### Aim of the exercise
Some lines in the listing may contain the word "will". Say how many, with the number alone.

### Records supplied
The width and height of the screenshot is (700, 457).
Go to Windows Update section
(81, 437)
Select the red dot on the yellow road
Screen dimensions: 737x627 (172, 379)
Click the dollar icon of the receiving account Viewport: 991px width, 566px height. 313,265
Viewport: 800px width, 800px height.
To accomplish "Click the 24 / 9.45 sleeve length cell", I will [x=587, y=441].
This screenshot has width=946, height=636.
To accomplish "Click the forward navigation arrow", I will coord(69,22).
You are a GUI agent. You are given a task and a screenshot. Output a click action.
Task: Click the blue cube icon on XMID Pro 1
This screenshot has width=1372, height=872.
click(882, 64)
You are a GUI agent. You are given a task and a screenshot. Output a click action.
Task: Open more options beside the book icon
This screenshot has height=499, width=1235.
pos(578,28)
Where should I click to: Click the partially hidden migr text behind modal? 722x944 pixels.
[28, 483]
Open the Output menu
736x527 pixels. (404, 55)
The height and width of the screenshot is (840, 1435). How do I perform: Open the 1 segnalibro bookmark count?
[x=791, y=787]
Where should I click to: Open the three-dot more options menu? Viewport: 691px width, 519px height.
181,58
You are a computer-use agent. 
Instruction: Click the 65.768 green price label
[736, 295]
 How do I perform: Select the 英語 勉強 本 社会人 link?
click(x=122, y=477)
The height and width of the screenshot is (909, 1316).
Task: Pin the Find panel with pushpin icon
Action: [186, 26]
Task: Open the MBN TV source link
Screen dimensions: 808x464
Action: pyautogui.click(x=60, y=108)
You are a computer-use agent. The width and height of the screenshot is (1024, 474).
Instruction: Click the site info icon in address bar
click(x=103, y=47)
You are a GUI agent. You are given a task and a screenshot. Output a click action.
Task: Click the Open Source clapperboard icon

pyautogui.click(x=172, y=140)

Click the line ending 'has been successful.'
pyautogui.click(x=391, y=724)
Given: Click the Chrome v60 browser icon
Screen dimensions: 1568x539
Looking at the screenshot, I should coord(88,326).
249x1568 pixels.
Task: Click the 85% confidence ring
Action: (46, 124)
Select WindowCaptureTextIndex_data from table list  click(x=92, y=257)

### Answer for this exercise
2